Indian service firms have grown doing consulting.
What's your positioning vis-a-vis such companies?
The company has taken dramatic turns in the last 15 years of its existence.
In early nineties, we were known as a client-server firm. And when the Web
happened in 1998, people said Sapient would never get the Web. A lot of our
competitors from back then have disappeared. We took a decision to make software
development out of India. More importantly, we would look at our Indian
operation not as an ODC but as an equal office to any other office around the
world. It is focusing on who we are and how we do things and not what we do.

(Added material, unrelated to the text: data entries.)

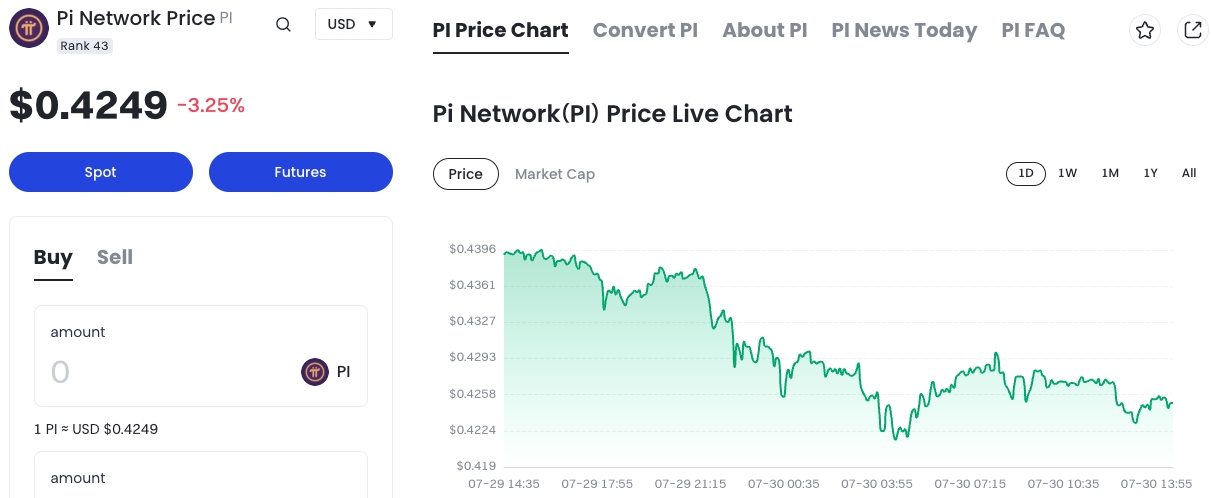This screenshot has height=498, width=1211.
Task: Open the USD currency dropdown
Action: coord(353,24)
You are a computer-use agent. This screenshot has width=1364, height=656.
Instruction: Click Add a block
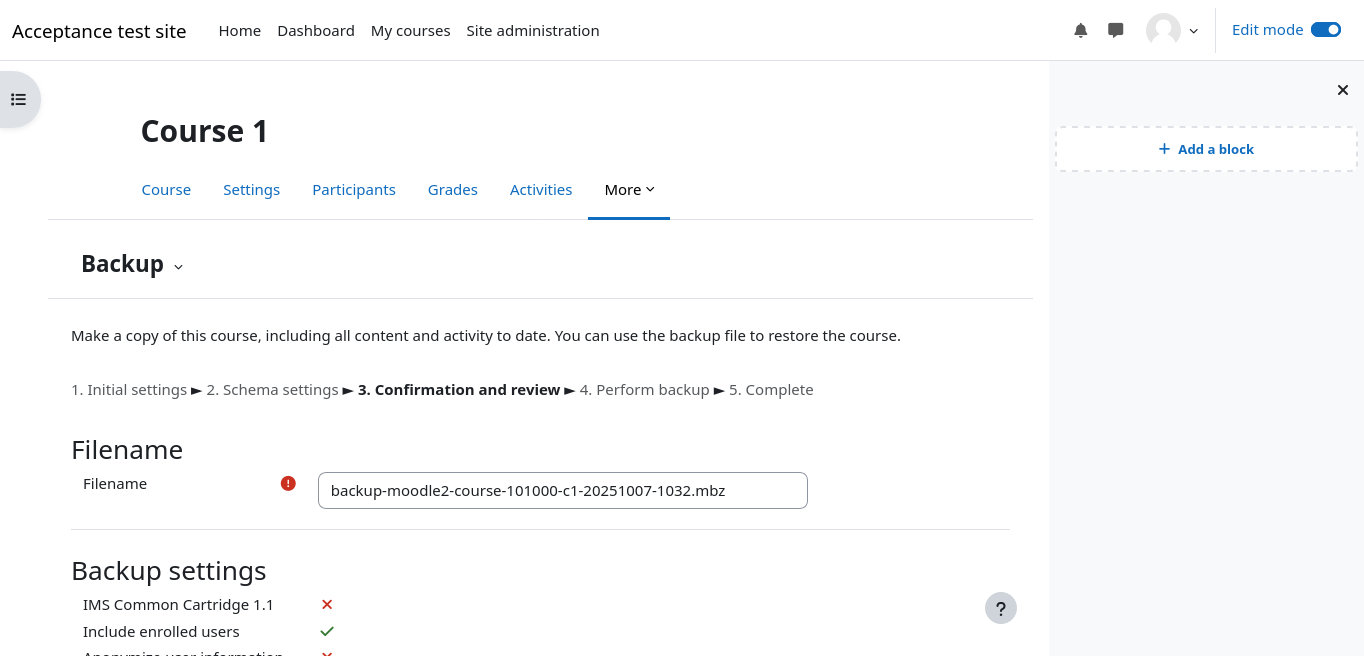tap(1206, 149)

Indian firms have been there from a long time. It's a big market. We are
aiming to grow big, but size is not the primary driver that makes sense. We want
to maintain our culture that is very different. It is different in a way that it
delivers more value to clients. Indian firms are formidable competitors. We have
never gauged our success by overtaking competitors. We have gauged our success
by competing with ourselves.
If India is on an equal level, don't you leverage on
cost arbitrage?
Over 50% of our workforce is in India now. Yes, we leverage that. But we
don't leverage to the extent that Indian folks disappear in the back. We
encourage our clients to visit India. We want them to know how it works. We
leverage cost arbitrage but do it in a way that is consistent with our culture
that brings folks in our India operations involved as early as business
development, which is a big deal.
It is usually painful for MNCs that go in for a globally
distributed model. What was your experience?

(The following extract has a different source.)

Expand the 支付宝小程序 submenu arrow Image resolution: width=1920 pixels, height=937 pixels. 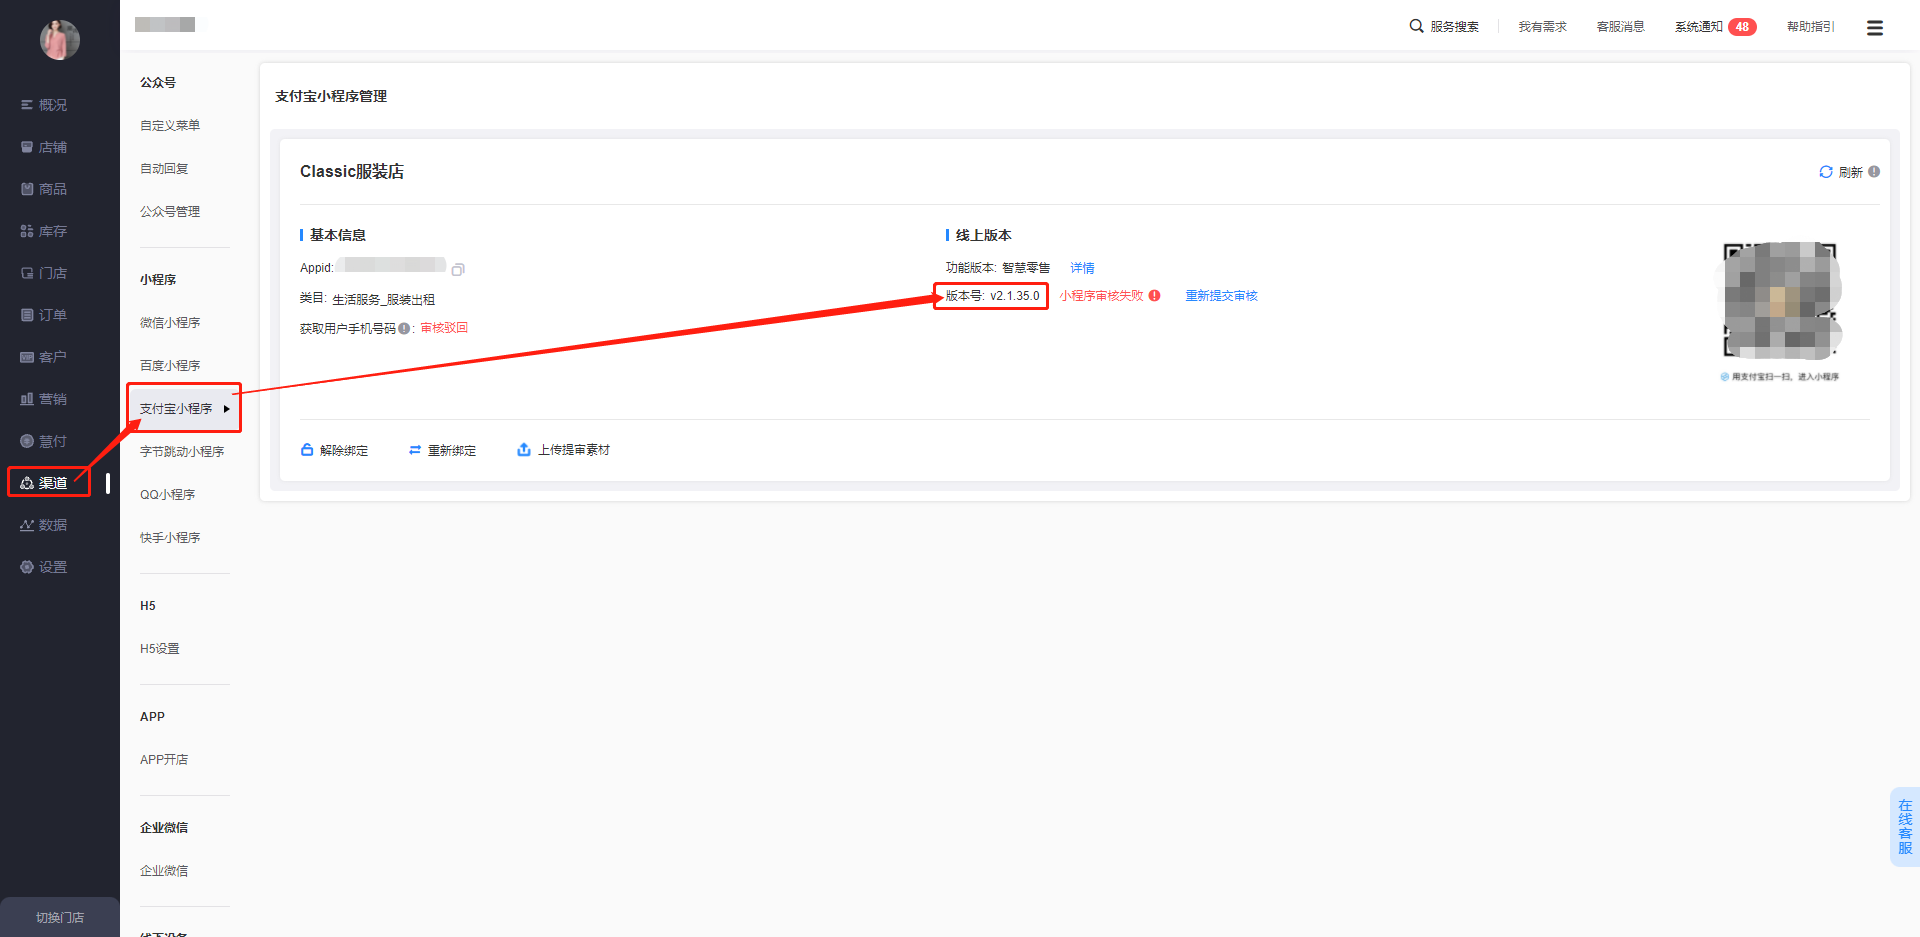pyautogui.click(x=227, y=409)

The good news is that we like a little pain. Sapient started as a company
that was committed to fixed time, fixed price. This was the time when a vast
majority of work was taking time and material and ran over budget, deadlines
consistently. Not only did we have the marketing message, we actually delivered
on that message 83% of the times. It was painful to do. People told us that it
was impossible to have a company that can do that. It was a question of mindset.
We became public that added more pressure. When Internet came along, we added
more capabilities, business consulting, creative design. Add to this the
globally distributed model. In 1996, we picked a big systems project from one of
the top global ISPs in the world. The CIO looked at the proposal and said, he
likes fixed time fixed price, but was not prepared to pay the rates for our
developers. It took us a good year and a half to just get it working. We now try
to combine three things most people would never like to combine. These are
continuing to do globally distributed delivery on a method that is CMMI
accessible, and on a methodology that is agile.